- YOUR OBJECTIVE -
From the records below, please print only the lines from the one containing "Click the slider track above the sidebar tabs" through the one containing "Task: Click the", both included. Skip the pictures.

- SOURCE MATERIAL -
__________

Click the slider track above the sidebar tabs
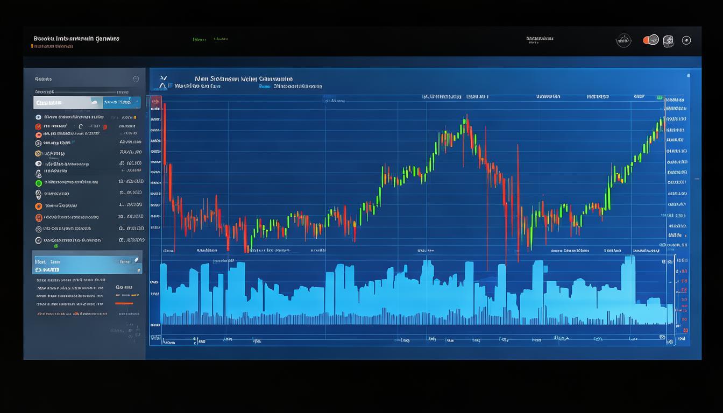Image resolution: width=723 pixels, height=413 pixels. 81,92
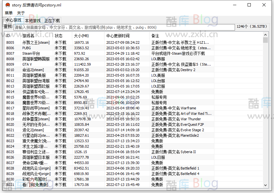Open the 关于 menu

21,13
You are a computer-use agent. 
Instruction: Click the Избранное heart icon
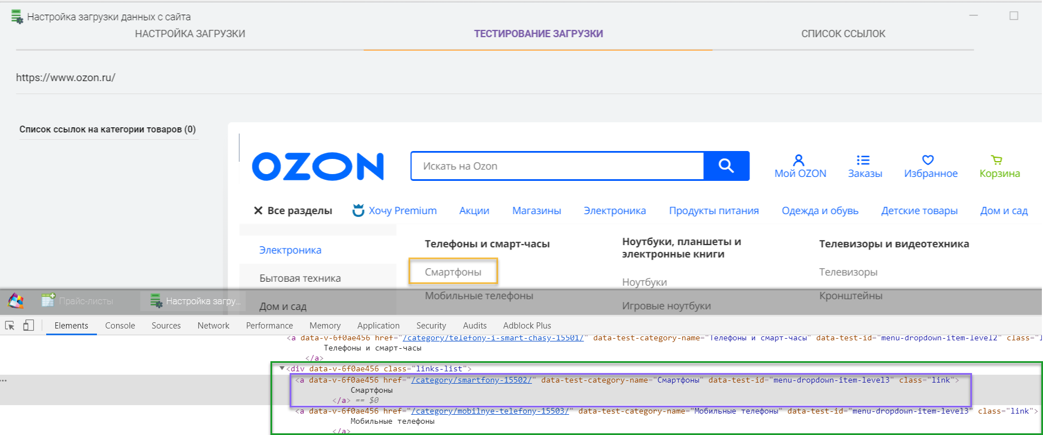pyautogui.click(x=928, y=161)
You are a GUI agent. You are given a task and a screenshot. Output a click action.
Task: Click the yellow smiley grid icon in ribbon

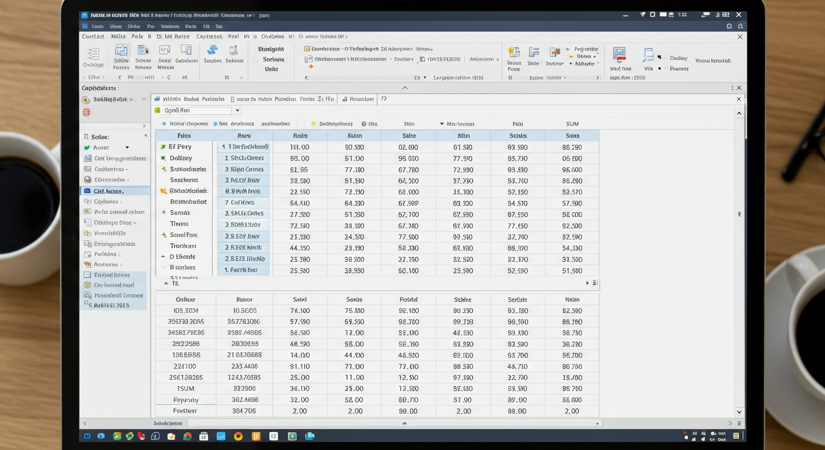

__________

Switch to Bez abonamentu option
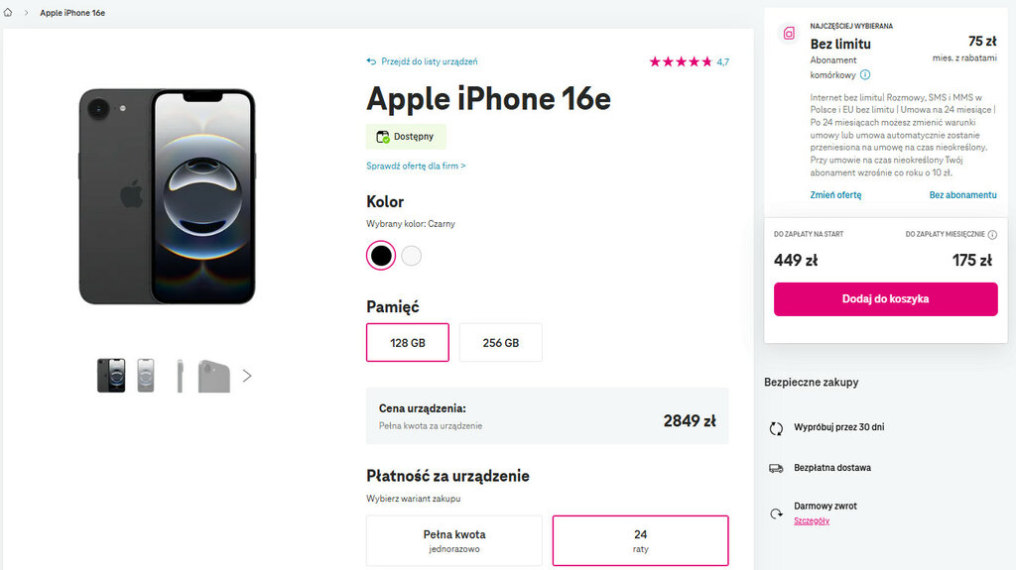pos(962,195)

__________

- THE ANSWER -
Click the slider track above the sidebar tabs
Image resolution: width=723 pixels, height=413 pixels. 81,92
Open the 关于 menu

21,13
You are a computer-use agent. 
Instruction: Click the Избранное heart icon
pyautogui.click(x=928, y=161)
You are a GUI agent. You are given a task and a screenshot. Output a click action.
Task: Click the yellow smiley grid icon in ribbon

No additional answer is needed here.